The 51-year-old Onaero drilling rig supervisor, known as Snowy because of his blond hair, had his north Taranaki rural property on the market and was looking at sheep and beef farms in Manawatu.
"I think he had just had enough of the oil industry," said his friend of 35 years, Steven Lye.
"He had been in it since he was 20 years old and he had got as high as he could go. He just wanted to do something where he could settle down and not run off all the time."
Instead, the father of two was killed instantly when his jet-boat Bang-On spun out of control and crashed into a willow tree on the bank of the Ngaruroro River, 10km west of Hastings, on Saturday.
A number of Taranaki people were in Mr Baker's boat at the time. One, Leanne Lilly, remains in Hawke's Bay Hospital in a stable condition in the intensive care ward. Three others were treated for minor injuries.
Married to Baker for 25 years, his former wife Sandra said friends and family were in a state of "total shock" at his death.
"Dale was one of the safest, most cautious, most thoughtful person to other people there could ever be. He was always, always careful. Careful to the max. Never in a million years did we think something like this could happen to Dale," she said.
The pair had two children aged 25 and 16.
Baker's neighbour, Peter Blakelock, was stunned on hearing of the death yesterday. "I'd heard about a man dying but hadn't though anything of it because it was over in the Hawke's Bay," he said.

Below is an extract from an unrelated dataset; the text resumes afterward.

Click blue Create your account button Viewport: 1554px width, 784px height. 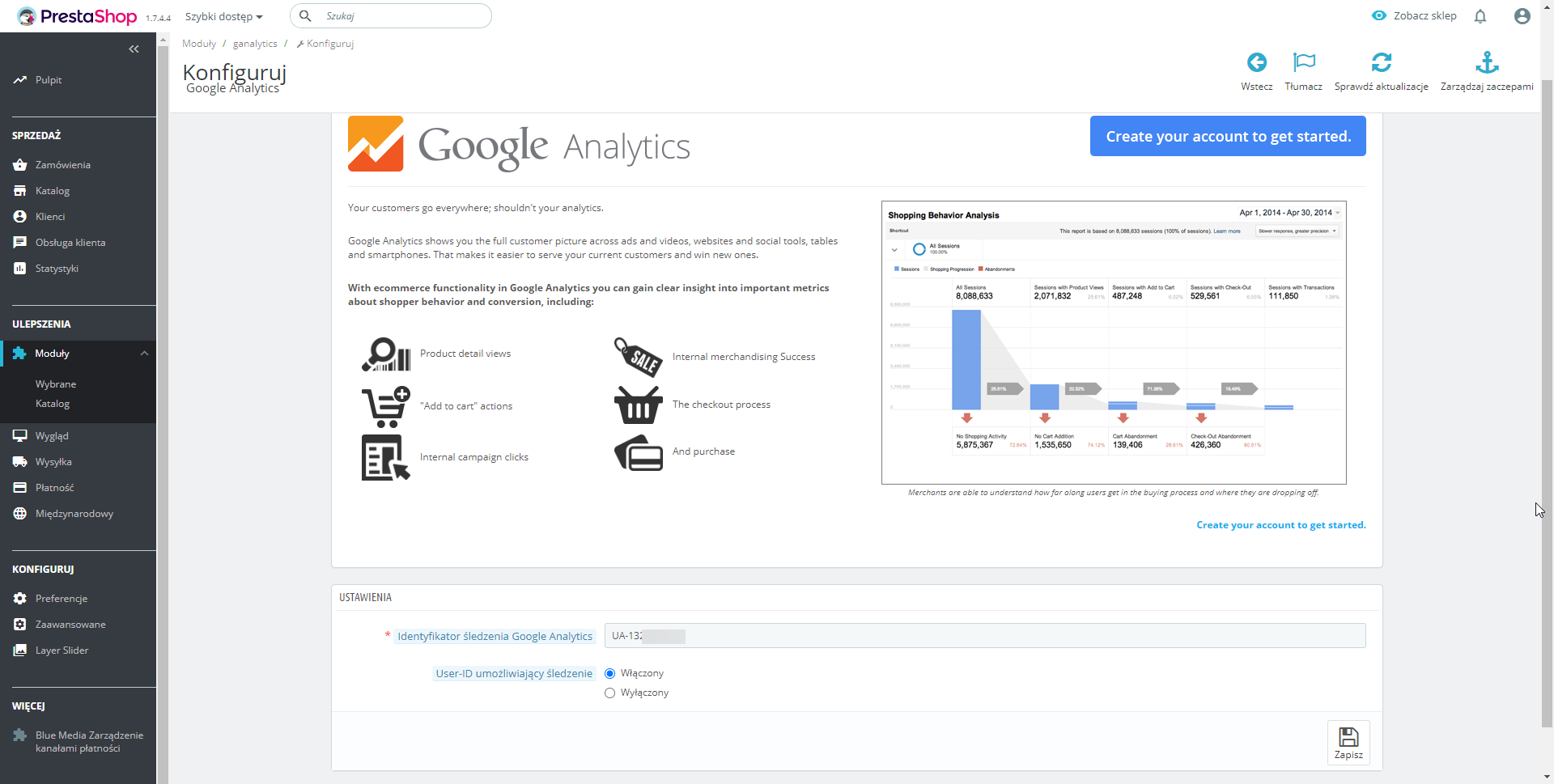[1228, 136]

"He was a great guy, really likeable."
Darrel Nicholas said he had known Mr Baker since their time at Waitara High School together more than 30 years ago.
He had seen him as recently as Friday when they had a cup of tea together.
"He told me about the trip he was taking. He was pretty excited about it. He had done it a number of times before," he said.
Nicholas said Baker would be remembered as a hard worker who always put his kids first and would help anyone without question.
Lowe Corp rescue helicopter pilot Jeremy Bruce attended the scene and said the braided river was a popular spot for jet boaters.
The crew touched down on a gravel patch about 15m from the boat, which was wedged in trees on the river bank.
The surviving members of the party were stunned. "They were quite distressed and traumatised as you can imagine," Bruce said.
Lilly had suffered neck and chest injuries but was conscious when paramedics took her to the helicopter.
Maritime New Zealand spokesperson Jessie Davis said crashes, injuries and deaths were rare given the number of people who participated in recreational jet boating.